WHAT TO DO » What is needed is a verbatim copy of all the records.

(Records from a dataset)
━━━━━━━━━━━━━━━━━━━━━━━━━━━━━━

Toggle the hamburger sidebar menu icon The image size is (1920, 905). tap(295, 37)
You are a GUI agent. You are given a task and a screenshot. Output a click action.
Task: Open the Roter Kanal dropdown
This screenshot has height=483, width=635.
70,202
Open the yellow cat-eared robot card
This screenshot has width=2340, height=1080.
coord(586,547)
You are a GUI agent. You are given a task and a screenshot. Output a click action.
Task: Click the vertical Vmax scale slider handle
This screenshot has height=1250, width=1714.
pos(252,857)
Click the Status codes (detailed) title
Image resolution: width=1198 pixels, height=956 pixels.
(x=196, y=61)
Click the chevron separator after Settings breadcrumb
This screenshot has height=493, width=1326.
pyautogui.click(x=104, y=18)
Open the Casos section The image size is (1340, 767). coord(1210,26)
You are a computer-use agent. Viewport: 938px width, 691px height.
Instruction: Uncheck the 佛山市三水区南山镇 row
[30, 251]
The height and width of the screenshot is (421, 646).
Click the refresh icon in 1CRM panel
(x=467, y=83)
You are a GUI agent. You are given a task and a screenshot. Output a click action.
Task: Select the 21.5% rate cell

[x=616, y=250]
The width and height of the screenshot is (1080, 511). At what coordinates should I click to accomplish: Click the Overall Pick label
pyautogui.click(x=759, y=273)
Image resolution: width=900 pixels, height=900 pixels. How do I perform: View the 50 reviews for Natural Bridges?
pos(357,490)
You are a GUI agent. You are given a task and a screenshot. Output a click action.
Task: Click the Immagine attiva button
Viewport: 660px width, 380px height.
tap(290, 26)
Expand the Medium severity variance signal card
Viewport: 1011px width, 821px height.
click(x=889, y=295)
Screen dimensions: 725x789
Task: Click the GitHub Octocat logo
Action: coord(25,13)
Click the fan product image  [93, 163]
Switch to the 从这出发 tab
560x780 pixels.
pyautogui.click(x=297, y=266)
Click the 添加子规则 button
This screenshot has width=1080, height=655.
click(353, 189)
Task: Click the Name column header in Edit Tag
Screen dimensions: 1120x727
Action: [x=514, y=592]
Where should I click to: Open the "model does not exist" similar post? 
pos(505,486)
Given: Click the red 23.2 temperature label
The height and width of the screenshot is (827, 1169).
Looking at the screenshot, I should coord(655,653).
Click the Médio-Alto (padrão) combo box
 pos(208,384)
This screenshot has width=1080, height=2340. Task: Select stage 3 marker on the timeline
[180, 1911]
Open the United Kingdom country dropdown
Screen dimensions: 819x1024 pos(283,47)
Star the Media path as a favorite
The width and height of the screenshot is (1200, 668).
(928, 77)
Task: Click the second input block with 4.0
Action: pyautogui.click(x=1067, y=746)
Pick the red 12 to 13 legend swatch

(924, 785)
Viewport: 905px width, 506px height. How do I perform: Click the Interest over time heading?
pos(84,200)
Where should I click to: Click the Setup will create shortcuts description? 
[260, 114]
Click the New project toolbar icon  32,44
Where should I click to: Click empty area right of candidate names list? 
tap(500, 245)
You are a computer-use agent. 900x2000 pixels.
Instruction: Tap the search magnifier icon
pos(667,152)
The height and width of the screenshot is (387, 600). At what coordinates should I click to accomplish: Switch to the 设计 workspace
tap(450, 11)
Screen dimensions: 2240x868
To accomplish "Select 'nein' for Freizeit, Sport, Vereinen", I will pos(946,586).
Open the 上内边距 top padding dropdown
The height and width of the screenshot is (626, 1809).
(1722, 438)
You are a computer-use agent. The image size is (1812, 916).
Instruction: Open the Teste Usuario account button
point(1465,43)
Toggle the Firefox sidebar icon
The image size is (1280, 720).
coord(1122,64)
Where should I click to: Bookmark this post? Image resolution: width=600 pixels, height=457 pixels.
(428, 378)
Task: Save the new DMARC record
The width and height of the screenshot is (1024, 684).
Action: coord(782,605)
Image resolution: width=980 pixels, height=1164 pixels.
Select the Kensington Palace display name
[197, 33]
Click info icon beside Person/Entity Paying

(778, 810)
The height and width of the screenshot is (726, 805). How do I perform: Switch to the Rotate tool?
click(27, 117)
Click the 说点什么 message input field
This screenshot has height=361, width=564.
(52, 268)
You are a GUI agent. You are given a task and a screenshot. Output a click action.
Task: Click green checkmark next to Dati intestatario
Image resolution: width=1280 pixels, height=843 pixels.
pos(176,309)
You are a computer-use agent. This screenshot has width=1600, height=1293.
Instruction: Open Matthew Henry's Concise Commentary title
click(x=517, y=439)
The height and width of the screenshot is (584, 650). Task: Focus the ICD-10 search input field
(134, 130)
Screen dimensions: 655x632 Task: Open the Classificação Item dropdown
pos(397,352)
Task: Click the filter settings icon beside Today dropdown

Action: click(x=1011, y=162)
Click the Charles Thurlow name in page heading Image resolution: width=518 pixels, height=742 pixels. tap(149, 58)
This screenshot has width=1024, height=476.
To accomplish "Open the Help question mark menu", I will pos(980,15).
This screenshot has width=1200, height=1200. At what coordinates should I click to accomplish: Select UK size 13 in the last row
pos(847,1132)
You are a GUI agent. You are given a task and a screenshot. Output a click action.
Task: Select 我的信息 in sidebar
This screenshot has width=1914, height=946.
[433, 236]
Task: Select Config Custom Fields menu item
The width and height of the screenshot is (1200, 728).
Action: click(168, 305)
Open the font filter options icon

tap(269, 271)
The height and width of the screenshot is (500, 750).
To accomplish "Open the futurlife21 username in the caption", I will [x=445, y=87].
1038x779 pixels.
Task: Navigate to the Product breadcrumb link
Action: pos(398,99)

━━━━━━━━━━━━━━━━━━━━━━━━━━━━━━

COMPLETED TASK »
Toggle the hamburger sidebar menu icon The image size is (1920, 905). tap(295, 37)
You are a GUI agent. You are given a task and a screenshot. Output a click action.
Task: Open the Roter Kanal dropdown
This screenshot has height=483, width=635.
70,202
Open the yellow cat-eared robot card
This screenshot has width=2340, height=1080.
coord(586,547)
You are a GUI agent. You are given a task and a screenshot. Output a click action.
Task: Click the vertical Vmax scale slider handle
This screenshot has height=1250, width=1714.
pos(252,857)
Click the Status codes (detailed) title
Image resolution: width=1198 pixels, height=956 pixels.
(x=196, y=61)
Click the chevron separator after Settings breadcrumb
This screenshot has height=493, width=1326.
pyautogui.click(x=104, y=18)
Open the Casos section The image size is (1340, 767). coord(1210,26)
You are a computer-use agent. Viewport: 938px width, 691px height.
Instruction: Uncheck the 佛山市三水区南山镇 row
[30, 251]
The height and width of the screenshot is (421, 646).
Click the refresh icon in 1CRM panel
(x=467, y=83)
You are a GUI agent. You are given a task and a screenshot. Output a click action.
Task: Select the 21.5% rate cell

[x=616, y=250]
The width and height of the screenshot is (1080, 511). At what coordinates should I click to accomplish: Click the Overall Pick label
pyautogui.click(x=759, y=273)
Image resolution: width=900 pixels, height=900 pixels. How do I perform: View the 50 reviews for Natural Bridges?
pos(357,490)
You are a GUI agent. You are given a task and a screenshot. Output a click action.
Task: Click the Immagine attiva button
Viewport: 660px width, 380px height.
tap(290, 26)
Expand the Medium severity variance signal card
Viewport: 1011px width, 821px height.
click(x=889, y=295)
Screen dimensions: 725x789
Task: Click the GitHub Octocat logo
Action: coord(25,13)
Click the fan product image  [93, 163]
Switch to the 从这出发 tab
560x780 pixels.
pyautogui.click(x=297, y=266)
Click the 添加子规则 button
This screenshot has width=1080, height=655.
click(353, 189)
Task: Click the Name column header in Edit Tag
Screen dimensions: 1120x727
Action: [x=514, y=592]
Where should I click to: Open the "model does not exist" similar post? 
pos(505,486)
Given: Click the red 23.2 temperature label
The height and width of the screenshot is (827, 1169).
Looking at the screenshot, I should coord(655,653).
Click the Médio-Alto (padrão) combo box
 pos(208,384)
This screenshot has width=1080, height=2340. Task: Select stage 3 marker on the timeline
[180, 1911]
Open the United Kingdom country dropdown
Screen dimensions: 819x1024 pos(283,47)
Star the Media path as a favorite
The width and height of the screenshot is (1200, 668).
(928, 77)
Task: Click the second input block with 4.0
Action: pyautogui.click(x=1067, y=746)
Pick the red 12 to 13 legend swatch

(924, 785)
Viewport: 905px width, 506px height. How do I perform: Click the Interest over time heading?
pos(84,200)
Where should I click to: Click the Setup will create shortcuts description? 
[260, 114]
Click the New project toolbar icon  32,44
Where should I click to: Click empty area right of candidate names list? 
tap(500, 245)
You are a computer-use agent. 900x2000 pixels.
Instruction: Tap the search magnifier icon
pos(667,152)
The height and width of the screenshot is (387, 600). At what coordinates should I click to accomplish: Switch to the 设计 workspace
tap(450, 11)
Screen dimensions: 2240x868
To accomplish "Select 'nein' for Freizeit, Sport, Vereinen", I will pos(946,586).
Open the 上内边距 top padding dropdown
The height and width of the screenshot is (626, 1809).
(1722, 438)
You are a computer-use agent. The image size is (1812, 916).
Instruction: Open the Teste Usuario account button
point(1465,43)
Toggle the Firefox sidebar icon
The image size is (1280, 720).
coord(1122,64)
Where should I click to: Bookmark this post? Image resolution: width=600 pixels, height=457 pixels.
(428, 378)
Task: Save the new DMARC record
The width and height of the screenshot is (1024, 684).
Action: coord(782,605)
Image resolution: width=980 pixels, height=1164 pixels.
Select the Kensington Palace display name
[197, 33]
Click info icon beside Person/Entity Paying

(778, 810)
The height and width of the screenshot is (726, 805). How do I perform: Switch to the Rotate tool?
click(27, 117)
Click the 说点什么 message input field
This screenshot has height=361, width=564.
(52, 268)
You are a GUI agent. You are given a task and a screenshot. Output a click action.
Task: Click green checkmark next to Dati intestatario
Image resolution: width=1280 pixels, height=843 pixels.
pos(176,309)
You are a computer-use agent. This screenshot has width=1600, height=1293.
Instruction: Open Matthew Henry's Concise Commentary title
click(x=517, y=439)
The height and width of the screenshot is (584, 650). Task: Focus the ICD-10 search input field
(134, 130)
Screen dimensions: 655x632 Task: Open the Classificação Item dropdown
pos(397,352)
Task: Click the filter settings icon beside Today dropdown

Action: click(x=1011, y=162)
Click the Charles Thurlow name in page heading Image resolution: width=518 pixels, height=742 pixels. tap(149, 58)
This screenshot has width=1024, height=476.
To accomplish "Open the Help question mark menu", I will pos(980,15).
This screenshot has width=1200, height=1200. At what coordinates should I click to accomplish: Select UK size 13 in the last row
pos(847,1132)
You are a GUI agent. You are given a task and a screenshot. Output a click action.
Task: Select 我的信息 in sidebar
This screenshot has width=1914, height=946.
[433, 236]
Task: Select Config Custom Fields menu item
The width and height of the screenshot is (1200, 728).
Action: click(168, 305)
Open the font filter options icon

tap(269, 271)
The height and width of the screenshot is (500, 750).
To accomplish "Open the futurlife21 username in the caption", I will [x=445, y=87].
1038x779 pixels.
Task: Navigate to the Product breadcrumb link
Action: pos(398,99)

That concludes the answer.